Kurz: Apple zum Start von mehr Werbung im App Store +++ OpenAI muss xAI nicht den Quellcode übergeben


Bekanntlich findet man bald sehr viel mehr Werbung im App Store vor. Anstatt der einen Platzierung ganz oben in den Suchergebnissen sollen laut einer Ankündigung gleich mehrere Anzeigen auftauchen. Gleichzeitig experimentiert Apple damit, das Design normaler und bezahlter Ergebnisse optisch weitgehend gleich zu gestalten und die bisherige klare Trennung
aufzuheben. Jetzt nannte das Unternehmen weitere Details zum Zeitplan.
Demnach machen das Vereinigte Königreich und Japan den Anfang, wo die genannte Umstellung bereits ab dem 3. März anläuft. Allzu lang bleibt man aber auch in anderen Ländern nicht verschont, denn Ende März soll es dann überall so weit sein. Um die Möglichkeiten für Entwickler und Besucher des App Stores zu nutzen, muss sich auf den Geräten iOS bzw. iPadOS 26.2 befinden. Bestehende Kampagnen müssen übrigens nicht angepasst werden, denn gebuchte Schaltungen verteilen sich automatisch auf die zusätzlichen Positionen.

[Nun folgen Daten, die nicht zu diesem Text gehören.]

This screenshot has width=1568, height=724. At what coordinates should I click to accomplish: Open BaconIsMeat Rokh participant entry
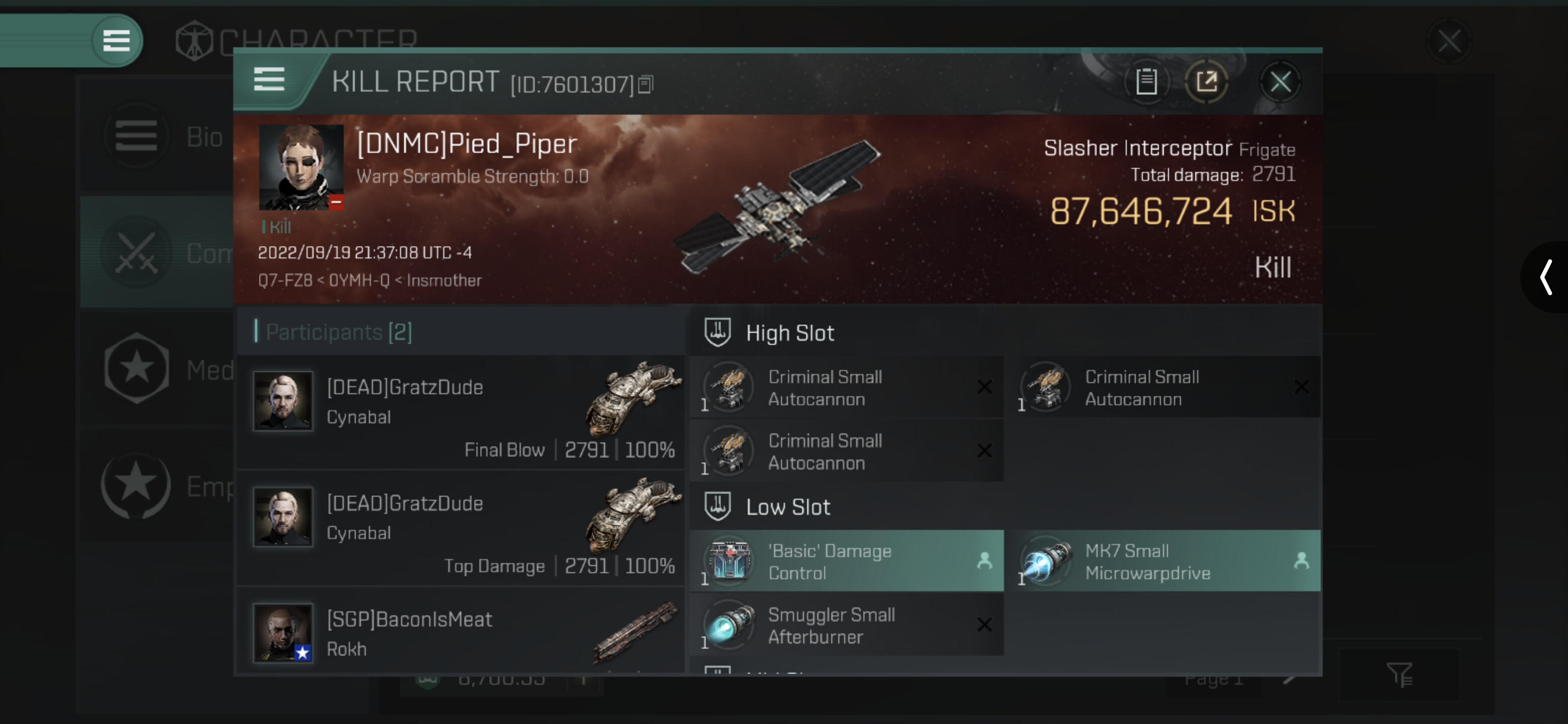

OpenAI muss Musk nicht den Quellcode übergebenSeit vergangenem Herbst versucht Elon Musks Unternehmen xAI zu beweisen, dass Apple und OpenAI eine Art Pakt geschlossen haben. Dieser beinhalte, dass lediglich ChatGPT als Aufsatz für Siri zur Verfügung stehe, OpenAI ohnehin im App Store immer bevorzugt werde – was zumindest aber ausreichend Substanz hatte, um vor Gericht nicht direkt eine Abweisung zu erhalten (siehe
Artikel). Aus den Gerichtsunterlagen geht indes ein Gegenargument von OpenAI hervor. Darin heißt es, Grok sei schon deswegen nicht an Apple Intelligence anzudocken, da "technische Aspekte" fehlten.

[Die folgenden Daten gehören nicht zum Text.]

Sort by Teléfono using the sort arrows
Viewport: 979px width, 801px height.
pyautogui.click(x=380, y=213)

xAI versuchte daraufhin, OpenAI zur Aushändigung des Codes zu zwingen. Auf diese Weise wollte man belegen, dass die Aussagen nicht stimmen. Allerdings
entschied das Gericht anders und lehnte den Antrag ab. Der Quellcode von OpenAI sei im vorliegenden Fall irrelevant. Derart sensible Daten offenzulegen, sei nicht verhältnismäßig. Außerdem habe xAI keine Versuche dargelegt, an entsprechende Informationen auf weniger eingriffsintensiven Wegen zu gelangen. Die Belege für die getroffenen Anschuldigungen seien ohne Weiteres auch zu sammeln, ohne kompletten Zugang zum Code zu benötigen.